The link between wages and unemployment looks broken in a large part of the industrial world's economy. Not as much in Germany.
Steep declines in the jobless rate in the U.S. and U.K. have been slow to spur significant pay gains. That's left economists debating whether the traditional relationship in which tighter labor markets come with higher wages and ultimately inflation—called the Phillips Curve, in wonk parlance—doesn't work in a globalized economy.
Yet in Germany, where the jobless rate is at a quarter-century low, the chart shows a more classic pattern. So what's different?
In the U.S., wages are showing early signs of a pickup if you look at average hourly earnings, but average weekly earnings are still trending sideways. The tepid rebound has puzzled many economists, because unemployment is at levels that many consider consistent with a healthy economy. That should push up wages as companies compete for workers.
The U.K. situation is similar: Earnings are showing signs of a nascent but halting upturn despite joblessness at a decade low. The Bank of England said in its Inflation Report last month that the trend is "at odds with the continued improvement in other labor-market conditions.''
In Germany, wages have mostly moved inversely to the unemployment rate.
Why is Germany defying the Phillips curve breakdown? Probably because it's actually gotten rid of labor market slack, says Jacob Funk Kirkegaard, senior fellow Peterson Institute for International Economics.
“You can honestly say that Germany is at full employment; that argument is difficult to make for the U.S.,” Kirkegaard said. German employment levels are near a record high, but the share of Americans working or looking has fallen to its lowest level since the 1970s. That pool of sidelined labor may keep employers from feeling the pressure to raise wages.

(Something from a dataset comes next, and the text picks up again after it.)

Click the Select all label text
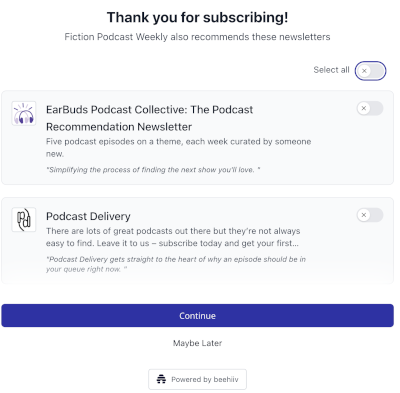Image resolution: width=400 pixels, height=393 pixels. coord(331,70)
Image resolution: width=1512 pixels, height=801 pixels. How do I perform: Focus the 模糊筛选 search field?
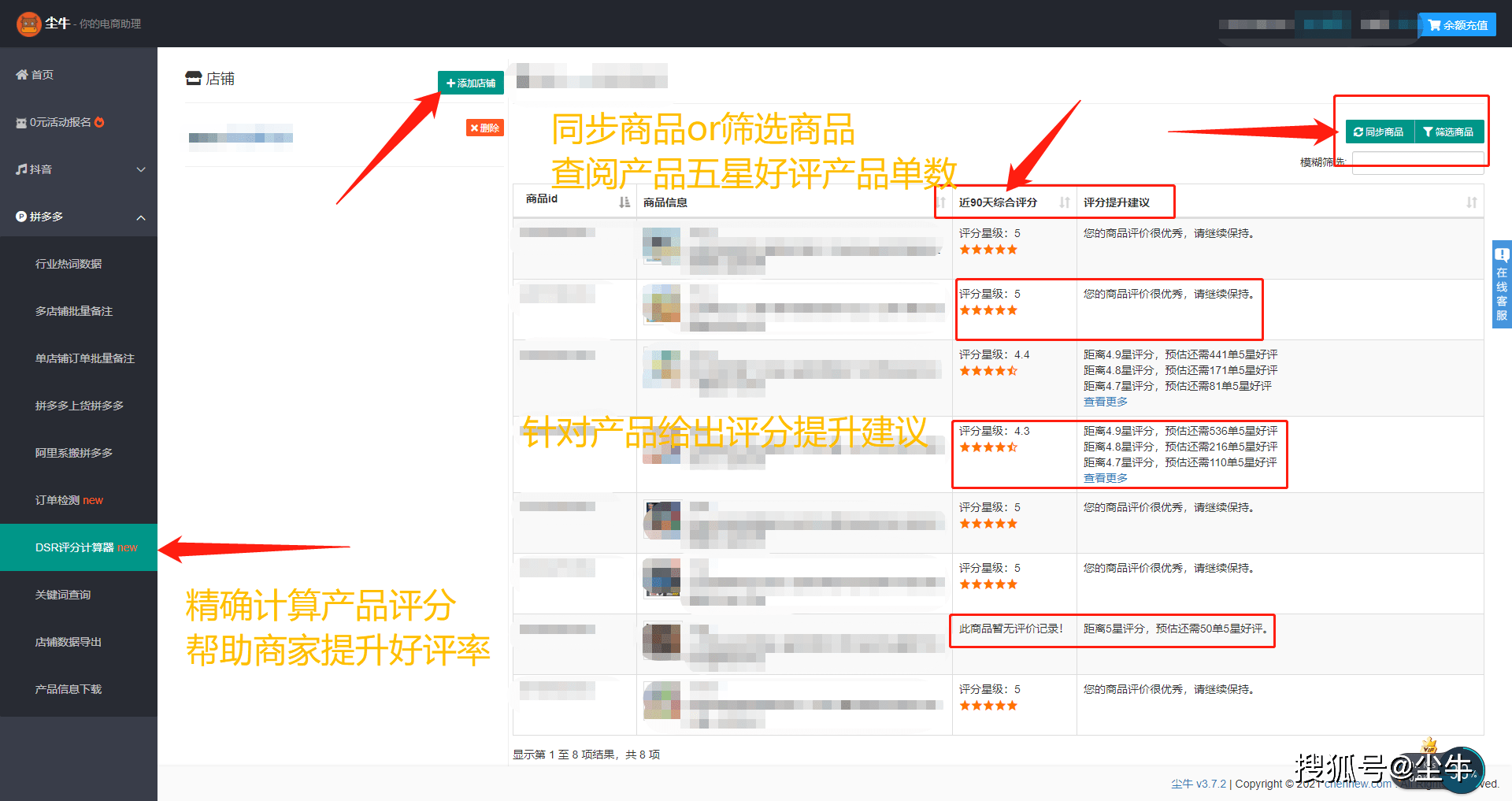tap(1418, 162)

Something similar may be at play in the U.K. Bank of England Chief Economist Andrew Haldane in a speech last year noted that older workers are showing a willingness to work longer. A perceived extra supply of workers could keep wage gains at bay.
Compared with the U.S., Germany also has strong labor unions that can push for wage increases, Kirkegaard said.
Alternatively, Germany may just be seeing payback for a breakdown in its Phillips Curve relationship that took place much earlier. Wages in Germany stagnated in the run-up to the financial crisis amid labor-market reforms, so “you could argue that Germany was just the front-runner in lower and flatter Phillips Curves,” said David Milleker, chief economist at Union Investment in Frankfurt.
Also worth noting: While Germany "is maybe one country where the relationship still holds better,” still “it’s a bit surprising that wage growth isn’t picking up faster,'' said Frederik Ducrozet, an economist at Banque Pictet & Cie SA in Geneva. And even though unemployment stood at its lowest level since reunification as of February, the third leg in the relationship—an inflation rebound—has yet to materialize.
There is an upside for Germany to a stronger Phillips Curve relationship: higher wages support consumer spending, which can offset a slowdown in exports. In contrast, persistently weak pay gains in the U.S. and the U.K. could mute purchasing power.
“This has social, but in my view, also macroeconomic implications,” Kirkegaard said. “It will ultimately restrict the potential for the U.S. to grow much faster than it has.”